El Glorioso Evangelio, Vol. 94, N’o. 9
• Santidad •
por Douglas L. Crook
(segunda parte)
En la primera parte de esta lección ya hemos establecido, según la Biblia, que nuestro Dios es santo. Santo quiere decir “apartado.” Dios es apartado del pecado. No es esclavizado a hábitos viles y destructivos. Es libre de pensamientos y motivos impuros y de todo lo que corrompe y degenera el espíritu, alma y cuerpo del hombre. También hemos visto que es por su santidad y la de su Hijo Jesús que los creyentes son declarados santos. (1ª Corintios 1.1 al 3) Por la sangre derramada de Jesús somos limpiados una vez para siempre de la mancha y culpa del pecado. Nuestro destino eterno es en la presencia santa del Santísimo. Por fe tenemos la santidad como provisión, por medio de la santidad de Dios y su Hijo.
Esta posición como santos nunca cambia porque está basada sobre la eficacia de la sangre purificadora de Jesús. El apóstol Pablo saludó aun a los corintios carnales como santificados y santos. Recuerde, la santidad es la naturaleza de Dios. Nuestra santidad es una purificación que recibimos de Dios por fe. El Santísimo nos ve eternamente como santos. ¡Gloria sea a su nombre!
Sin embargo, hay otro aspecto de nuestra santidad que recibimos del Dios Santo, que es igualmente importante. Es el aspecto de nuestra santidad práctica. “Como hijos obedientes, no os conforméis a los deseos que antes teníais estando en vuestra ignorancia; sino, como aquel que os llamó es santo, sed también vosotros santos en toda vuestra manera de vivir; porque escrito está: Sed santos, porque yo soy santo.” 1ª Pedro 1.14 al 16 Si ya somos santos delante de Dios, ¿por qué tenemos esta exhortación de ser santos? Porque está hablando de nuestra “manera de vivir.” La santidad práctica tiene que ver con la vida diaria. Uno es santo en este sentido si diariamente su corazón está apartado del dominio y hábito del pecado y apartado para hacer la voluntad de Dios. En contraste con la santidad que recibimos como provisión, que es una vez para siempre, este aspecto de la santidad es progresivo. “Así que, amados, puesto que tenemos tales promesas, limpiémonos de toda contaminación de carne y de espíritu, perfeccionando la santidad en el temor de Dios.” 2ª Corintios 7.1 Diariamente necesitamos una limpieza de la contaminación del pecado que hay en este mundo. Si no nos sometemos a esta limpieza, nos conduciremos como impíos en vez de como santos. Esta limpieza nos aparta para hacer la voluntad de Dios y para ser su testigo fiel. Cada creyente tiene la habilidad de andar en santidad porque tiene dentro de sí la santa vida de Cristo.
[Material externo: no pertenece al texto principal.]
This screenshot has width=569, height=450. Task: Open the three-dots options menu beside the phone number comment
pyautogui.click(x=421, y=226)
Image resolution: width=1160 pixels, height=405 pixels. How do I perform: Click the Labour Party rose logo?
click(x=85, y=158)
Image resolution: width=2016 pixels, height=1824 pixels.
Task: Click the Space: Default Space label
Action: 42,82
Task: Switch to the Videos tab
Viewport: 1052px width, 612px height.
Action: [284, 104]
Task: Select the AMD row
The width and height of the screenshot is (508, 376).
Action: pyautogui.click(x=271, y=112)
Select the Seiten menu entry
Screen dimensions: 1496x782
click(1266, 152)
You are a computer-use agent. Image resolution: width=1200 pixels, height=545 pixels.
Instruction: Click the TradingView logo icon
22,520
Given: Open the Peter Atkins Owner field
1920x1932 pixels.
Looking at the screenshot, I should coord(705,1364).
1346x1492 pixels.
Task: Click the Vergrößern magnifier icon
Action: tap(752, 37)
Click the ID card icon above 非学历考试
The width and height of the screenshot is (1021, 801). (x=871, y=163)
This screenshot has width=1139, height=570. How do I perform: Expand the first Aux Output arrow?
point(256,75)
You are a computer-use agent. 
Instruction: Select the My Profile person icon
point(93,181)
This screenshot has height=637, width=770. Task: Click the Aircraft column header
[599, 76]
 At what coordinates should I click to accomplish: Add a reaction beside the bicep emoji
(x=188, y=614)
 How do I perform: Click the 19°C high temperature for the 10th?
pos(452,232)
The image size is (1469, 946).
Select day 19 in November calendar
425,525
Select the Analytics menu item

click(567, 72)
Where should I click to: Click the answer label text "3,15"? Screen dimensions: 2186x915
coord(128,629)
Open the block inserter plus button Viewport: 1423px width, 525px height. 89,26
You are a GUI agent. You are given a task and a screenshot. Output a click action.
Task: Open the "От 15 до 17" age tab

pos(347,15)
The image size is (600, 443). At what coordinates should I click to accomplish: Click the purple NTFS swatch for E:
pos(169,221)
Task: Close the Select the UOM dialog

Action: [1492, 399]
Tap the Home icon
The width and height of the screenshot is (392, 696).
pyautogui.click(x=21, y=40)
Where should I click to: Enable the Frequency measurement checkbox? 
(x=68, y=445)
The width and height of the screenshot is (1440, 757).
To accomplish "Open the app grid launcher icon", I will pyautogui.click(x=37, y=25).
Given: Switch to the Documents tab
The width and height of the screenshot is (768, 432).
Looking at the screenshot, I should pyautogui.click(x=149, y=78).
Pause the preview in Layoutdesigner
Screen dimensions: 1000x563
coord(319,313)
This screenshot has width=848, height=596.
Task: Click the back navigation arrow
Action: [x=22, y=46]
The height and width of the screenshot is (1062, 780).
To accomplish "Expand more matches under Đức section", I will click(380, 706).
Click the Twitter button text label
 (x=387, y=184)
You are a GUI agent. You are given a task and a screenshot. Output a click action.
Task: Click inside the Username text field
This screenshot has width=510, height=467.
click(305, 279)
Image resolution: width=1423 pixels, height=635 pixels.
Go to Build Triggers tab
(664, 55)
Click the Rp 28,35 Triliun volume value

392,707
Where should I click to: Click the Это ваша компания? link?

Es preciso que entendamos los dos aspectos de la santidad que recibimos del Santísimo. Algunos recalcan solamente la santidad práctica y se equivocan en pensar que nos hacemos aceptos delante del Dios santo por nuestras obras, nuestra manera de vestirnos o por muchas otras cosas. Procuran quitar la mancha de la culpa del pecado por su santidad práctica. Si uno cree así, está negando la autoridad de la Biblia que dice que solamente la sangre derramada de Jesús tiene poder para limpiarnos de la culpa y penalidad del pecado y hacernos aceptos al Padre. (Efesios 1.3 al 7) Tal doctrina es peligrosa y roba a Dios y a su Hijo de su gloria.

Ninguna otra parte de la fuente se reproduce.